**** Data to use ****
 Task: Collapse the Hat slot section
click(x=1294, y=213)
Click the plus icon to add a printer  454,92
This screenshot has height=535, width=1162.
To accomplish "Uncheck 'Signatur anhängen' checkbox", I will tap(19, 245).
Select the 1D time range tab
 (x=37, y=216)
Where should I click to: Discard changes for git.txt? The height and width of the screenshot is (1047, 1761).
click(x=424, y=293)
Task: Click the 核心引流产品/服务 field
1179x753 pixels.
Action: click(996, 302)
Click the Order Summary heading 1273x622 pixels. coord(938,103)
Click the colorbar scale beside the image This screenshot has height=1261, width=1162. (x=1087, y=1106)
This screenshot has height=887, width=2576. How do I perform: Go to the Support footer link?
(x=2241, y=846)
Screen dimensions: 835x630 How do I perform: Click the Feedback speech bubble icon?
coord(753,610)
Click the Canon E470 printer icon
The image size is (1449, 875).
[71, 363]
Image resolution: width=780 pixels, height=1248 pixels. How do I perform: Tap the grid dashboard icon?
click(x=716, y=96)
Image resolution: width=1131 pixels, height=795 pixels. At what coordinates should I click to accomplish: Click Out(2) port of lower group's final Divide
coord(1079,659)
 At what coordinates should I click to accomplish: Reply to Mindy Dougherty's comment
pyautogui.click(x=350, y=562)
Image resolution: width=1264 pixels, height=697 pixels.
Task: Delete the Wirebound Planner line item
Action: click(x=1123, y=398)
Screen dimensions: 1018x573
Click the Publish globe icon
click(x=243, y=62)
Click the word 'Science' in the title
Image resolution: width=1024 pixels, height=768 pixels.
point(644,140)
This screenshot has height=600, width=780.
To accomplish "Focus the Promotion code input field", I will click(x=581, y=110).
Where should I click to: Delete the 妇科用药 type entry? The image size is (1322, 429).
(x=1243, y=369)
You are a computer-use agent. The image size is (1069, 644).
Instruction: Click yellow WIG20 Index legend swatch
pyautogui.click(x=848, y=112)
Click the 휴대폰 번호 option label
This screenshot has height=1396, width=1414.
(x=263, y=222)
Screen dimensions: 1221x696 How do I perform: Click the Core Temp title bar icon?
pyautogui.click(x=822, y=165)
****
- [Problem requirements] Make an exact copy of each line, beginning at the one containing "Screen dimensions: 1018x573" and ending with the last line of the data, and of no other line.

- [Solution to this exercise]
Screen dimensions: 1018x573
Click the Publish globe icon
click(x=243, y=62)
Click the word 'Science' in the title
Image resolution: width=1024 pixels, height=768 pixels.
point(644,140)
This screenshot has height=600, width=780.
To accomplish "Focus the Promotion code input field", I will click(x=581, y=110).
Where should I click to: Delete the 妇科用药 type entry? The image size is (1322, 429).
(x=1243, y=369)
You are a computer-use agent. The image size is (1069, 644).
Instruction: Click yellow WIG20 Index legend swatch
pyautogui.click(x=848, y=112)
Click the 휴대폰 번호 option label
This screenshot has height=1396, width=1414.
(x=263, y=222)
Screen dimensions: 1221x696 How do I perform: Click the Core Temp title bar icon?
pyautogui.click(x=822, y=165)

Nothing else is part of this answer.